Era ormai da diversi anni che non si parlava più di scuola durante le campagne elettorali per le elezioni cantonali: a occhio e croce è dai tempi dell’entrata in governo di Ugo Sadis (quand’è stato? trent’anni fa?). Invece quest’anno la scuola e l’educazione sono tornate a far capolino dalle bocche dei candidati e dei partiti. Sarà l’onda lunga del 18 febbraio, sarà per qualche altra oscura ragione, fatto sta che in molti han ricominciato a dire la loro – e, in qualche caso, a spararle grosse. Rispetto a certe campagne elettorali a cavallo del ’68, qui le idee sembrano un po’ più confuse. Si direbbe addirittura che ognuno pensi a un suo ideale di scuola, che non necessariamente ha a che fare con le più alte aspirazioni della scuola pubblica, laica e democratica.
Ecco allora che sette giovani candidati al Gran Consiglio hanno pubblicato nei giorni scorsi un’inserzione a pagamento, dove campeggiano le loro foto del primo giorno di scuola (“di qualche anno fà”, scrivono: sperando che l’accento assassino sia un refuso…). Sopra, un titolone: “Per una scuola sempre più giovane!”; di fianco, “W la scuola!”: un florilegio di punti esclamativi per arrivare al dunque: loro sette, sostenuti da quasi 12 mila cittadini, hanno riportato la civica sui banchi di scuola e ora vorrebbero “portare un PC affinché gli scolari e gli studenti ticinesi possano utilizzarlo per l’apprendimento di quasi tutte le materie scolastiche”. E spiegano – uno spot con l’approfondimento – che, tra le altre meraviglie prodotte dal PC, i giovani saranno più competitivi sul mercato del lavoro, contribuendo al rilancio economico delle nostre regioni.
Proprio lo stesso giorno dell’inserzione, oltre un migliaio di studenti manifestavano a Bellinzona “Uniti contro la scuola dei padroni”. Devo dire che, al di là delle modalità organizzative e delle possibili manipolazioni esterne (in ciò sono d’accordo con il Consigliere di Stato Gabriele Gendotti, che ha reagito con la giusta fermezza), alcune rivendicazioni degli studenti mi sono sembrate sacrosante, certo molto più di una spolverata di educazione civica e della nuova campagna per i PC. Ad esempio, i manifestanti hanno criticato “il perseverare di una selezione scolastica, che inizia nelle scuole medie e che genera l’esclusione dalla cultura di una parte della popolazione e un clima insano di competizione fra gli studenti”; oppure lo “scarso peso delle scienze umane a favore delle materie scientifiche, che comporta una formazione funzionale esclusivamente al mercato”. Il linguaggio – come sempre in simili occasioni – è di stampo anarco-sindacalista, ma il succo è proprio quello.

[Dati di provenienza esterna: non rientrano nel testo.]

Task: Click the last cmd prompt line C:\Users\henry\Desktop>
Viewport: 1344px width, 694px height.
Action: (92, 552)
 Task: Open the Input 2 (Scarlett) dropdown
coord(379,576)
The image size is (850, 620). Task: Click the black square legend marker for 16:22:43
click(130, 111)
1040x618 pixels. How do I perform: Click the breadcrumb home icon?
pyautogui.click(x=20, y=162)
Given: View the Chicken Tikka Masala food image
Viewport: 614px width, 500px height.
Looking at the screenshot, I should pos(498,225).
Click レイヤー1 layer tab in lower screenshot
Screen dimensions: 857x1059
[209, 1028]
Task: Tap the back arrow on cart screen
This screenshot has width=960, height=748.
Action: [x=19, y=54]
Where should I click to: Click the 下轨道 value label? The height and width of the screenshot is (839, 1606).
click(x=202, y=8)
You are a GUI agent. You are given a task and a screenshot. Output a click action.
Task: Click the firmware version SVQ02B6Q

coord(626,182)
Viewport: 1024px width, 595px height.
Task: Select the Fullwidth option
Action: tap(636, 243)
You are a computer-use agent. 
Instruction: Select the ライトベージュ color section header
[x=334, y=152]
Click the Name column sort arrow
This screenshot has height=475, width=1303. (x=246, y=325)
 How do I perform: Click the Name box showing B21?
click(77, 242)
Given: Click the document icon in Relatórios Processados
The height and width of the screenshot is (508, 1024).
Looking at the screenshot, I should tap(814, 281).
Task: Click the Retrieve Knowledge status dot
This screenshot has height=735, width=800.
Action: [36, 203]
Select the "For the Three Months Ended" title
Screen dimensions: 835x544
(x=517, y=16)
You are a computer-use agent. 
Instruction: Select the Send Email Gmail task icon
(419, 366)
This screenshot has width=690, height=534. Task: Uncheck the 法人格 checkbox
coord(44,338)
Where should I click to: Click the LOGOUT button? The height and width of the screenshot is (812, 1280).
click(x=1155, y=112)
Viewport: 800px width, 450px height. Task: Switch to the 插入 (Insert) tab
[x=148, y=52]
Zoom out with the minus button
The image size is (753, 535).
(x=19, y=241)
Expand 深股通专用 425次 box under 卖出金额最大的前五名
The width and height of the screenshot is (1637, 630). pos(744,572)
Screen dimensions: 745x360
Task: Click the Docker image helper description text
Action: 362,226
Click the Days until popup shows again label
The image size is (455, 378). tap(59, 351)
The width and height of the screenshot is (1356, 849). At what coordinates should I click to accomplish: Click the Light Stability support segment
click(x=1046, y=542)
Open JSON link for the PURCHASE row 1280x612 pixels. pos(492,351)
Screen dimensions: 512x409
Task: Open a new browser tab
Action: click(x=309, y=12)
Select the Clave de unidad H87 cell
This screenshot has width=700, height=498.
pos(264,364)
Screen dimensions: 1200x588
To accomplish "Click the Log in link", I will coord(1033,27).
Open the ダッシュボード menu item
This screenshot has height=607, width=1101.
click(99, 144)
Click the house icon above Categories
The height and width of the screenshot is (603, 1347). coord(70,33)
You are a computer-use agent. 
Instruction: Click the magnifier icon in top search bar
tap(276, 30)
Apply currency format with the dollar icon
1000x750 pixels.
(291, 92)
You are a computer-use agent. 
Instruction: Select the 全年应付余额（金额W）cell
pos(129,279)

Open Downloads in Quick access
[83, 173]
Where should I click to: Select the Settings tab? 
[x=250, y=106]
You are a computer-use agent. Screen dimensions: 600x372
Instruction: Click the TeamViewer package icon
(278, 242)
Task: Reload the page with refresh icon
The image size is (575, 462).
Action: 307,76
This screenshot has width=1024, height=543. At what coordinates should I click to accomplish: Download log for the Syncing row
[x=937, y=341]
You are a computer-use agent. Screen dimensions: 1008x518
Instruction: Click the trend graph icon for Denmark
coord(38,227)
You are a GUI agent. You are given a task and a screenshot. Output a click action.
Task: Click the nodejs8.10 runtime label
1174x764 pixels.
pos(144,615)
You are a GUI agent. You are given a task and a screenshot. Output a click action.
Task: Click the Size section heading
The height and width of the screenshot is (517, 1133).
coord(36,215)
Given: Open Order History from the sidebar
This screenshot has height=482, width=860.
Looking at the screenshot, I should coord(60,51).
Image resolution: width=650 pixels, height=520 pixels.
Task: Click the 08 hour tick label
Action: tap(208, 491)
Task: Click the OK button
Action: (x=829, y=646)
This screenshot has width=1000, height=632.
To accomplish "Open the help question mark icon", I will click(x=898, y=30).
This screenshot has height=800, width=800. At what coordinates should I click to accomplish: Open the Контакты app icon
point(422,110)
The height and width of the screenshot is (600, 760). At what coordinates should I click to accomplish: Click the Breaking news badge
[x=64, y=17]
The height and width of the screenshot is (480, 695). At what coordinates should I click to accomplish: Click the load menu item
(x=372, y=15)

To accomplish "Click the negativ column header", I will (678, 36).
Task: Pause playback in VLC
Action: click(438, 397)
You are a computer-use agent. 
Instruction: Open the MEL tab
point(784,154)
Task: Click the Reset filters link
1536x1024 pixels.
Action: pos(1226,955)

Il liceo, ormai, è giustamente assurto al ruolo di filtro formativo verso una gran parte di professioni, tanto che per entrare all’Alta Scuola Pedagogica e diventare maestro di scuola elementare, bisogna passare da lì. A parte il fatto che la scuola media è sempre più propedeutica al liceo, ci si dovrebbe anche chiedere se l’intensa gragnola di scienze esatte e di lingue moderne sia il profilo più vantaggioso sul quale fondare la cultura dei maestri (e dei cittadini in genere) di domani: i maturati degli ultimi anni sono senz’altro bravissimi con la matematica e la fisica, la chimica e la biologia, ma rischiano (eufemismo) di essere in seria difficoltà a “leggere” il contesto culturale europeo (e ticinese) con gli occhiali dello storico, del letterato, del filosofo. Eppure sono proprio le scienze umane che ci potrebbero aiutare a costruire la scuola vagheggiata da Gendotti: “Formare i cittadini di domani: consapevoli, responsabili, ricchi di spirito critico, sereni nel dialogo con gli altri”. A cominciare dalla scuola elementare, l’esigenza di una più solida cultura umanistica si fa sempre più imperiosa; nel contempo non vi è certezza che per fare onestamente il maestro sia necessario il livello di competenze, poniamo matematiche, richieste dal liceo. Mentre conoscere Leopardi e l’Atto di mediazione sì.